Preguntas a responder =
(1) Indique si cada afirmación coincide con el texto sobre el arroz en Perú y responda sí o no, citando literalmente las palabras que lo deciden: (a) la superficie cosechada de arroz aumentó respecto al año anterior; (b) el consumo per cápita de arroz es de 74 kilos anuales; (c) la cosecha de junio de 2025 se vio favorecida por condiciones hídricas adecuadas.
(2) Según el texto sobre el arroz en Perú, ¿por qué la estabilidad productiva del cultivo exige mayor precisión técnica? Responda en una a tres oraciones.

Texto fuente =
En un escenario de desafíos climáticos globales, el arroz se consolida como pilar del agro peruano y motor de la economía agrícola. Con un consumo per cápita de 74 kilos anuales, el cultivo garantiza la seguridad alimentaria nacional. Según datos del Departamento de Agricultura de los Estados Unidos (USDA), la producción peruana de arroz cáscara alcanzó 3.7 millones de toneladas en la campaña 2024/2025.
Producción de arroz en Perú: superficie estable y liderazgo de San Martín
El volumen reportado por el USDA se sustenta en una superficie cosechada de 430,000 hectáreas, cifra que se mantiene estable respecto al año anterior, pese a la variabilidad climática.
A nivel nacional, el Instituto Nacional de Estadística e Informática (INEI) informó que solo en junio de 2025 la cosecha de arroz cáscara superó las 788,000 toneladas, favorecida por condiciones hídricas adecuadas.
Un dato relevante del nuevo mapa agrícola es el liderazgo de San Martín, que concentra el 27% de la producción nacional, superando a regiones históricamente arroceras como Piura (14%), Lambayeque (12%) y La Libertad (10%).
Cambio climático y enfermedades: el reto técnico del cultivo de arroz
De acuerdo con Flavia Zuleta, gerente de soluciones para la agricultura en BASF Peruana, la estabilidad productiva exige mayor precisión técnica ante un clima cada vez más variable.
La alternancia entre sequías y lluvias intensas, asociadas a eventos como El Niño, incrementa la presión de enfermedades fúngicas y eleva los costos de producción. En ese contexto, la etapa final del cultivo resulta decisiva para asegurar el rendimiento.
“El cultivo de arroz enfrenta hoy condiciones climáticas muy variables que favorecen la aparición de enfermedades capaces de afectar el rendimiento final. El reto técnico está en proteger la sanidad de la planta justo en sus etapas decisivas”, señaló Zuleta.
Para enfrentar este escenario, la industria ha incorporado innovaciones como la molécula Isopropanol-Azol, diseñada para adaptarse mejor a la estructura del hongo y frenar su avance de forma inmediata.

(Datos recopilados)
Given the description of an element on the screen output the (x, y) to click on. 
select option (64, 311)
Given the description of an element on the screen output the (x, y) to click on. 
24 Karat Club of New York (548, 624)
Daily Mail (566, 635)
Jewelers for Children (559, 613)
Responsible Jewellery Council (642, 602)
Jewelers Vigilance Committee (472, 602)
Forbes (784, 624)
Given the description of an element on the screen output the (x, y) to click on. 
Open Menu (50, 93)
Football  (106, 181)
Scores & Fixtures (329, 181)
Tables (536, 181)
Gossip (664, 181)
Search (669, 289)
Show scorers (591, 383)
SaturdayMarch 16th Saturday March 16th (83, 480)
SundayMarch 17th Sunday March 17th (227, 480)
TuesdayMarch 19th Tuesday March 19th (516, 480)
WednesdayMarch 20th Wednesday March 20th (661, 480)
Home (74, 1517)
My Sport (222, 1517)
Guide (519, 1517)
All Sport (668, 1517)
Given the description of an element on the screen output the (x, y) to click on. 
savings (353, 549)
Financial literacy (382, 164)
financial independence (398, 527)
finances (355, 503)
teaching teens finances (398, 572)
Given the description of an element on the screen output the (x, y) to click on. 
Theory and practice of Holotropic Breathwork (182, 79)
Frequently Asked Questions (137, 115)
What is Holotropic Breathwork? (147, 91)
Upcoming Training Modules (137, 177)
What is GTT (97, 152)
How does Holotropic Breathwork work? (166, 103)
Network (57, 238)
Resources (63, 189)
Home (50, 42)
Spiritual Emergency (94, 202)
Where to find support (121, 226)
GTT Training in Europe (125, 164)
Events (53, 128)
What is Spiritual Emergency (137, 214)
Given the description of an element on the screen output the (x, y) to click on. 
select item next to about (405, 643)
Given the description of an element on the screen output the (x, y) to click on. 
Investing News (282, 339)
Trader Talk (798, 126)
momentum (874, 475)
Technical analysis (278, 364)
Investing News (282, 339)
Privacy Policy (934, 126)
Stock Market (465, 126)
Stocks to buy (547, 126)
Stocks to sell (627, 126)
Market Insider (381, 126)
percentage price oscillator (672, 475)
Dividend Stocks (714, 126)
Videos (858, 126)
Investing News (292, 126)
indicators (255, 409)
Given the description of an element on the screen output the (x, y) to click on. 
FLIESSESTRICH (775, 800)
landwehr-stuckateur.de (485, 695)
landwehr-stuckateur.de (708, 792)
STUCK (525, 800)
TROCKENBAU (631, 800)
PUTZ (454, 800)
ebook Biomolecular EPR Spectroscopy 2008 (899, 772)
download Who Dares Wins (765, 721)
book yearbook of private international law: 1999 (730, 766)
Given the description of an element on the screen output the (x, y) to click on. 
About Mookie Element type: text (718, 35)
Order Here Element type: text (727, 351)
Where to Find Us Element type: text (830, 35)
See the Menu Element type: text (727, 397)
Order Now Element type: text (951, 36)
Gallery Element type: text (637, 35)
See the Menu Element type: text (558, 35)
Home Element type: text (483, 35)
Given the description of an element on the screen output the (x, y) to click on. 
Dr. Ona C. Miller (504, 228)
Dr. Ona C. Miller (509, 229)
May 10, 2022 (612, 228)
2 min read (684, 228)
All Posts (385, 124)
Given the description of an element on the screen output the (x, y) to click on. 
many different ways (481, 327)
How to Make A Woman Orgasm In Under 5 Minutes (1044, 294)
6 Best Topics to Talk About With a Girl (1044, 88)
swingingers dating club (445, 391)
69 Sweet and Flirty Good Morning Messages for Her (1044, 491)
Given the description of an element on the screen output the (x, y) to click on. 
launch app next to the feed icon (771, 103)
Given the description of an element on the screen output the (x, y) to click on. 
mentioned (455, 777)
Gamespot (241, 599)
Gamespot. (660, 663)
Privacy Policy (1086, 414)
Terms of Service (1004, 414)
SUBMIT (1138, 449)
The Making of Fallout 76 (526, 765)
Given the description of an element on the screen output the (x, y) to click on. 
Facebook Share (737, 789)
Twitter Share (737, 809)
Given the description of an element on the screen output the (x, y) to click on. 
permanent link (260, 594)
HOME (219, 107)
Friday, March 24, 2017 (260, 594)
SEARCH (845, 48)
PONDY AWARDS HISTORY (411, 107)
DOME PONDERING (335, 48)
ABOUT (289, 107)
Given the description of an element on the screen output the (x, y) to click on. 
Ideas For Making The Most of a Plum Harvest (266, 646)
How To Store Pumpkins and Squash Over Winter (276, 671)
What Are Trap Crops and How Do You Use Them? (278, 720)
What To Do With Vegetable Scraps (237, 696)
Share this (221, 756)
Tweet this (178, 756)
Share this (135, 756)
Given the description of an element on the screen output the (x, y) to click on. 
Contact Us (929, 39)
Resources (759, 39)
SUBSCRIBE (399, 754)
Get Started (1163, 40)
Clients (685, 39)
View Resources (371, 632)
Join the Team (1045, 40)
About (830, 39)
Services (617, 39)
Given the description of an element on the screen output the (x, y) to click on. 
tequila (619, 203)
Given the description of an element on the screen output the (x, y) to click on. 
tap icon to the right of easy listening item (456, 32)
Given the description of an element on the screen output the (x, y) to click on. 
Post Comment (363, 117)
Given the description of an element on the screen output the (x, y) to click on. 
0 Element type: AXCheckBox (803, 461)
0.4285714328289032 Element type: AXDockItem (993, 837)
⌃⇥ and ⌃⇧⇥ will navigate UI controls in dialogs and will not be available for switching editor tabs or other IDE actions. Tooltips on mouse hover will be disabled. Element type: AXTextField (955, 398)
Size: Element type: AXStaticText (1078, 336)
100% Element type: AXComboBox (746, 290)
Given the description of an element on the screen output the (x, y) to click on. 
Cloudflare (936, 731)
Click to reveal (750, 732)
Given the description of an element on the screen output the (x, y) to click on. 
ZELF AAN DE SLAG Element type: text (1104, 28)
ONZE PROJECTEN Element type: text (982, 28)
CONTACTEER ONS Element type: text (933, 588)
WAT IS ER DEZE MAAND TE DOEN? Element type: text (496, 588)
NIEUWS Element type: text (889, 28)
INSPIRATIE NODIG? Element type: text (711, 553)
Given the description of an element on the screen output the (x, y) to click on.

Respuestas escritas =
(1)
(a) No: "cifra que se mantiene estable respecto al año anterior".
(b) Sí: "Con un consumo per cápita de 74 kilos anuales".
(c) Sí: "favorecida por condiciones hídricas adecuadas".

(2) Porque el clima es cada vez más variable. La alternancia entre sequías y lluvias intensas, asociadas a eventos como El Niño, incrementa la presión de enfermedades fúngicas y eleva los costos de producción.